# [What is asked]
Replace every "Instruction" in the lines below with "Step" and give all the lines again, with nothing else changed.

⟨

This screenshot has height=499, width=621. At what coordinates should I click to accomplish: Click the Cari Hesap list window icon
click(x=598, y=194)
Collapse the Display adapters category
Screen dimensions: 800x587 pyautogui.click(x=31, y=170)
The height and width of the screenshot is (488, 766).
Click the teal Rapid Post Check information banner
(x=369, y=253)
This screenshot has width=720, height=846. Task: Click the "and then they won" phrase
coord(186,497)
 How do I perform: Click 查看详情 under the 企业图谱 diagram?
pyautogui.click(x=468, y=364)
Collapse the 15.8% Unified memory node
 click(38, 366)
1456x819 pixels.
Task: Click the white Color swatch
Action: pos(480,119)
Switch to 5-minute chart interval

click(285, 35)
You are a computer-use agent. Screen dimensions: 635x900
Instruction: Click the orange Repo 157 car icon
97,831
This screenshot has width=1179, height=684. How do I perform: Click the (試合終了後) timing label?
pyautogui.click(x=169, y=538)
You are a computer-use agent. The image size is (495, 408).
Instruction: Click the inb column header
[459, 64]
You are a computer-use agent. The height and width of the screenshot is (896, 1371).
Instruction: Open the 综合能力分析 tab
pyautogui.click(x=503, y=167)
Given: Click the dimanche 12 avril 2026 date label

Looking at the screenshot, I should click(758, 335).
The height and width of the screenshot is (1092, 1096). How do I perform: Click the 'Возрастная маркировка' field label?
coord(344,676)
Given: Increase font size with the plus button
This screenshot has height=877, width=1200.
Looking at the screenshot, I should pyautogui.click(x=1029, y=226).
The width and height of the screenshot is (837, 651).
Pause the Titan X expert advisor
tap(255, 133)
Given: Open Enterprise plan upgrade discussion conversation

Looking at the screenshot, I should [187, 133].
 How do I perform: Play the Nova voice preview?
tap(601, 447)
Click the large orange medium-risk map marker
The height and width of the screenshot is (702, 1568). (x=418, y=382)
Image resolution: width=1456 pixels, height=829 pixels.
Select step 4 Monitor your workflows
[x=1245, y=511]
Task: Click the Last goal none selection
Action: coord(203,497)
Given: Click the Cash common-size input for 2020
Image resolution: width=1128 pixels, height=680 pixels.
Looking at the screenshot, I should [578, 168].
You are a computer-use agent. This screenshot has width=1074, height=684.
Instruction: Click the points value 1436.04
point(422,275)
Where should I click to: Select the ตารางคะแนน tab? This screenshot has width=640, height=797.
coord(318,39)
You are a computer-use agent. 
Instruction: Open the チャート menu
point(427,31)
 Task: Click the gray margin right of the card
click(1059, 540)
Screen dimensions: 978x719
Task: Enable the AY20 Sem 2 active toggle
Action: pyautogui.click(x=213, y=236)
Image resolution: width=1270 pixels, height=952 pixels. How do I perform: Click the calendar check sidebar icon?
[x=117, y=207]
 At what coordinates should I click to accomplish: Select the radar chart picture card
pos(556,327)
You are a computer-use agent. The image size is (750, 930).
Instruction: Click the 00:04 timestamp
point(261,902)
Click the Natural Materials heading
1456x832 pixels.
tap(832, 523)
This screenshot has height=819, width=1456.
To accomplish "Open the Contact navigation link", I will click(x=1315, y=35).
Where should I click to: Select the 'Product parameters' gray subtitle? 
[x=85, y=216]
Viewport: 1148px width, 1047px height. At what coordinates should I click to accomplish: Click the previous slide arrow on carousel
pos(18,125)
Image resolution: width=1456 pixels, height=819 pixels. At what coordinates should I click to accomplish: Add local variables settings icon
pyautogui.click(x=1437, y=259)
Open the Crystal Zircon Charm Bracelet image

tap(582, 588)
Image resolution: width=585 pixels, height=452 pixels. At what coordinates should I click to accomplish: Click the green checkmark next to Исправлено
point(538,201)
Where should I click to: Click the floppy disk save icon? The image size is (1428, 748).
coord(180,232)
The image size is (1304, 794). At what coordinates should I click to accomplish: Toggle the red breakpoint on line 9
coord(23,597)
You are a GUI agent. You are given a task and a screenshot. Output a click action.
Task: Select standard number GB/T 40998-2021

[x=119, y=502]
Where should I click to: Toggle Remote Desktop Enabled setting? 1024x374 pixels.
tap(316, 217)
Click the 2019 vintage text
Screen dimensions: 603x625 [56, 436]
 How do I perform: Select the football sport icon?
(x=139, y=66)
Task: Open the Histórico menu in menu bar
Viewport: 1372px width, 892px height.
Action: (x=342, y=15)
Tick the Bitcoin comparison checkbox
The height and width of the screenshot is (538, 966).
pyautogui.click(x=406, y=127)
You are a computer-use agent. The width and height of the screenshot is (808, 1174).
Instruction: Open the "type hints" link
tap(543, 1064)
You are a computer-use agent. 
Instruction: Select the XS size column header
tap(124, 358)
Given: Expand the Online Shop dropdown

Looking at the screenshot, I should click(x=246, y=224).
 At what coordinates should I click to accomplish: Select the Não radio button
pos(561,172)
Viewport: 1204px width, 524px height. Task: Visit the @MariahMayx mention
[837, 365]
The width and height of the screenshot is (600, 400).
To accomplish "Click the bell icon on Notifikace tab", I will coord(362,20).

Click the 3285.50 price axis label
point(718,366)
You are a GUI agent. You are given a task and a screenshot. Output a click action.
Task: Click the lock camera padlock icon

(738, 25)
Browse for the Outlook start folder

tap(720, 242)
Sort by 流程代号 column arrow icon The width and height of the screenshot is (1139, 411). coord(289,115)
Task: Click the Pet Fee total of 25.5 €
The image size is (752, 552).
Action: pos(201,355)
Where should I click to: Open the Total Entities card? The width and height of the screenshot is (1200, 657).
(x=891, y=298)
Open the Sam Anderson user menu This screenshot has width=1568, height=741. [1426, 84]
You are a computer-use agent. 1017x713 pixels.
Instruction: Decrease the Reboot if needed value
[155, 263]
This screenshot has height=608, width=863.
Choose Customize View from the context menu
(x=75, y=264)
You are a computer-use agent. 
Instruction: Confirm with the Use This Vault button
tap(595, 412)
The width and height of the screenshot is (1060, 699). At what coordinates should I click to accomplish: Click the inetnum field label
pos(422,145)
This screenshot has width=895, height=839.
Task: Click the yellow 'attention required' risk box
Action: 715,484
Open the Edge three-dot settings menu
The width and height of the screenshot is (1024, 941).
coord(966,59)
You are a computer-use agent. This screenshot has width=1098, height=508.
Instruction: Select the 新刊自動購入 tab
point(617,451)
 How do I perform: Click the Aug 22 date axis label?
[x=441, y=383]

⟩

# [Complete response]
This screenshot has height=499, width=621. At what coordinates should I click to accomplish: Click the Cari Hesap list window icon
click(x=598, y=194)
Collapse the Display adapters category
Screen dimensions: 800x587 pyautogui.click(x=31, y=170)
The height and width of the screenshot is (488, 766).
Click the teal Rapid Post Check information banner
(x=369, y=253)
This screenshot has width=720, height=846. Task: Click the "and then they won" phrase
coord(186,497)
 How do I perform: Click 查看详情 under the 企业图谱 diagram?
pyautogui.click(x=468, y=364)
Collapse the 15.8% Unified memory node
 click(38, 366)
1456x819 pixels.
Task: Click the white Color swatch
Action: pos(480,119)
Switch to 5-minute chart interval

click(285, 35)
You are a computer-use agent. Screen dimensions: 635x900
Step: Click the orange Repo 157 car icon
97,831
This screenshot has width=1179, height=684. How do I perform: Click the (試合終了後) timing label?
pyautogui.click(x=169, y=538)
You are a computer-use agent. The image size is (495, 408).
Step: Click the inb column header
[459, 64]
You are a computer-use agent. The height and width of the screenshot is (896, 1371).
Step: Open the 综合能力分析 tab
pyautogui.click(x=503, y=167)
Given: Click the dimanche 12 avril 2026 date label

Looking at the screenshot, I should click(758, 335).
The height and width of the screenshot is (1092, 1096). How do I perform: Click the 'Возрастная маркировка' field label?
coord(344,676)
Given: Increase font size with the plus button
This screenshot has height=877, width=1200.
Looking at the screenshot, I should pyautogui.click(x=1029, y=226).
The width and height of the screenshot is (837, 651).
Pause the Titan X expert advisor
tap(255, 133)
Given: Open Enterprise plan upgrade discussion conversation

Looking at the screenshot, I should [187, 133].
 How do I perform: Play the Nova voice preview?
tap(601, 447)
Click the large orange medium-risk map marker
The height and width of the screenshot is (702, 1568). (x=418, y=382)
Image resolution: width=1456 pixels, height=829 pixels.
Select step 4 Monitor your workflows
[x=1245, y=511]
Task: Click the Last goal none selection
Action: coord(203,497)
Given: Click the Cash common-size input for 2020
Image resolution: width=1128 pixels, height=680 pixels.
Looking at the screenshot, I should [578, 168].
You are a computer-use agent. This screenshot has width=1074, height=684.
Step: Click the points value 1436.04
point(422,275)
Where should I click to: Select the ตารางคะแนน tab? This screenshot has width=640, height=797.
coord(318,39)
You are a computer-use agent. 
Step: Open the チャート menu
point(427,31)
 Task: Click the gray margin right of the card
click(1059, 540)
Screen dimensions: 978x719
Task: Enable the AY20 Sem 2 active toggle
Action: pyautogui.click(x=213, y=236)
Image resolution: width=1270 pixels, height=952 pixels. How do I perform: Click the calendar check sidebar icon?
[x=117, y=207]
 At what coordinates should I click to accomplish: Select the radar chart picture card
pos(556,327)
You are a computer-use agent. The image size is (750, 930).
Step: Click the 00:04 timestamp
point(261,902)
Click the Natural Materials heading
1456x832 pixels.
tap(832, 523)
This screenshot has height=819, width=1456.
To accomplish "Open the Contact navigation link", I will click(x=1315, y=35).
Where should I click to: Select the 'Product parameters' gray subtitle? 
[x=85, y=216]
Viewport: 1148px width, 1047px height. At what coordinates should I click to accomplish: Click the previous slide arrow on carousel
pos(18,125)
Image resolution: width=1456 pixels, height=819 pixels. At what coordinates should I click to accomplish: Add local variables settings icon
pyautogui.click(x=1437, y=259)
Open the Crystal Zircon Charm Bracelet image

tap(582, 588)
Image resolution: width=585 pixels, height=452 pixels. At what coordinates should I click to accomplish: Click the green checkmark next to Исправлено
point(538,201)
Where should I click to: Click the floppy disk save icon? The image size is (1428, 748).
coord(180,232)
The image size is (1304, 794). At what coordinates should I click to accomplish: Toggle the red breakpoint on line 9
coord(23,597)
You are a GUI agent. You are given a task and a screenshot. Output a click action.
Task: Select standard number GB/T 40998-2021

[x=119, y=502]
Where should I click to: Toggle Remote Desktop Enabled setting? 1024x374 pixels.
tap(316, 217)
Click the 2019 vintage text
Screen dimensions: 603x625 [56, 436]
 How do I perform: Select the football sport icon?
(x=139, y=66)
Task: Open the Histórico menu in menu bar
Viewport: 1372px width, 892px height.
Action: (x=342, y=15)
Tick the Bitcoin comparison checkbox
The height and width of the screenshot is (538, 966).
pyautogui.click(x=406, y=127)
You are a computer-use agent. The width and height of the screenshot is (808, 1174).
Step: Open the "type hints" link
tap(543, 1064)
You are a computer-use agent. 
Step: Select the XS size column header
tap(124, 358)
Given: Expand the Online Shop dropdown

Looking at the screenshot, I should click(x=246, y=224).
 At what coordinates should I click to accomplish: Select the Não radio button
pos(561,172)
Viewport: 1204px width, 524px height. Task: Visit the @MariahMayx mention
[837, 365]
The width and height of the screenshot is (600, 400).
To accomplish "Click the bell icon on Notifikace tab", I will coord(362,20).

Click the 3285.50 price axis label
point(718,366)
You are a GUI agent. You are given a task and a screenshot. Output a click action.
Task: Click the lock camera padlock icon

(738, 25)
Browse for the Outlook start folder

tap(720, 242)
Sort by 流程代号 column arrow icon The width and height of the screenshot is (1139, 411). coord(289,115)
Task: Click the Pet Fee total of 25.5 €
The image size is (752, 552).
Action: pos(201,355)
Where should I click to: Open the Total Entities card? The width and height of the screenshot is (1200, 657).
(x=891, y=298)
Open the Sam Anderson user menu This screenshot has width=1568, height=741. [1426, 84]
You are a computer-use agent. 1017x713 pixels.
Step: Decrease the Reboot if needed value
[155, 263]
This screenshot has height=608, width=863.
Choose Customize View from the context menu
(x=75, y=264)
You are a computer-use agent. 
Step: Confirm with the Use This Vault button
tap(595, 412)
The width and height of the screenshot is (1060, 699). At what coordinates should I click to accomplish: Click the inetnum field label
pos(422,145)
This screenshot has width=895, height=839.
Task: Click the yellow 'attention required' risk box
Action: 715,484
Open the Edge three-dot settings menu
The width and height of the screenshot is (1024, 941).
coord(966,59)
You are a computer-use agent. This screenshot has width=1098, height=508.
Step: Select the 新刊自動購入 tab
point(617,451)
 How do I perform: Click the Aug 22 date axis label?
[x=441, y=383]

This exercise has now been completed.